Interaction cross sections versus mass

Both micrOMEGAs and MadDM permit the user to confront theories with recast experimental likelihoods for several direct and indirect detection experiments. Jan Heisig (UCLouvain) reported that this is a work in progress, with many more experimental data sets to be included shortly. Torsten Bringmann (University of Oslo) noted that a strength of DarkSUSY is the modelling of qualitatively different production mechanisms in the early universe. Alongside the standard freeze-out mechanism, several new scenarios can arise, such as freeze-in (FIMP models, as chemical and kinetic equilibrium cannot be achieved), dark freeze-out, reannihilation and “cannibalism”, to name just a few. Freeze-in is now supported by micrOMEGAs.

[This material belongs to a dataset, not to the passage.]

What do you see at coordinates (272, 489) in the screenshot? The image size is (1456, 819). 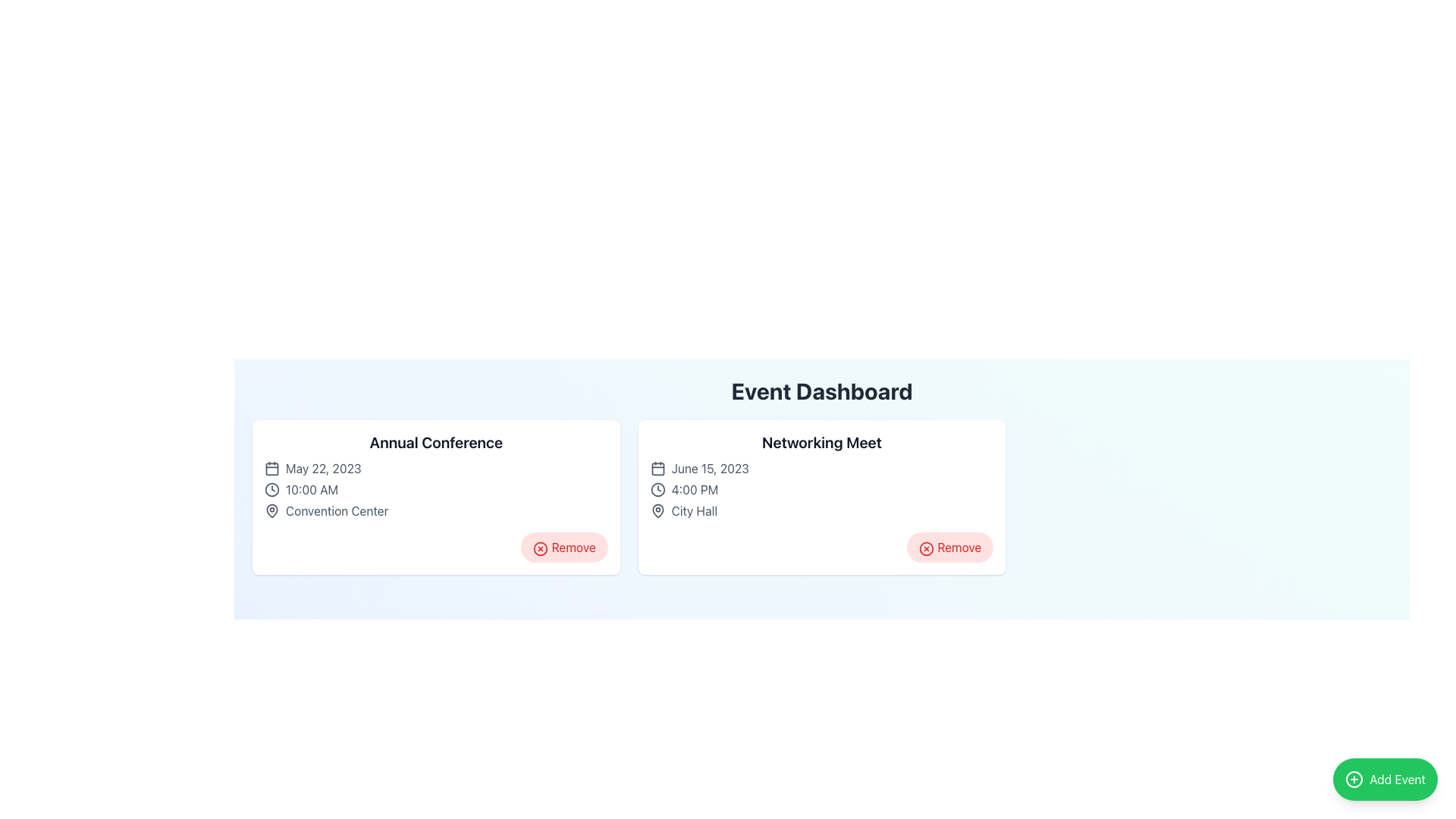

Models connecting dark matter with collider experiments are becoming ever more optimised to the needs of users. For example, micrOMEGAs interfaces with SModelS, which is capable of quickly applying all possible LHC-relevant supersymmetric searches. The software also includes long-lived particles, as commonly found in FIMP models. As MadDM is embedded in MadGraph, noted Benjamin Fuks (LPTHE Paris), tools such as MadAnalysis may be used to recast CMS and ATLAS searches. Celine Degrande (UCLouvain) described another nice tool, FeynRules, which produces model files in both the MadDM and micrOMEGAs formats given the Lagrangian for the BSM model, providing a very useful automatised chain from the model directly to the dark-matter observables, high-energy predictions and comparisons with experimental results. Meanwhile, MadDump expands MadGraph’s predictions and detector simulations from the high-energy collider limits to fixed-target experiments such as NA62. To complete a vibrant landscape of development efforts, Tomas Gonzalo (Monash) presented the GAMBIT collaboration’s work to provide tools for global fits to generic dark-matter models.

A phenomenologists dream

Huge efforts are underway to develop a computational platform to study new directions in experimental searches for dark matter, and TOOLS 2020 showed that we are already very close to the phenomenologist’s dream for WIMPs. TOOLS 2020 wasn’t just about dark matter either – it also covered developments in Higgs and flavour physics, precision tests and general fitting, and other tools. Interested parties are welcome to join in the next TOOLS conference due to take place in Annecy in 2022.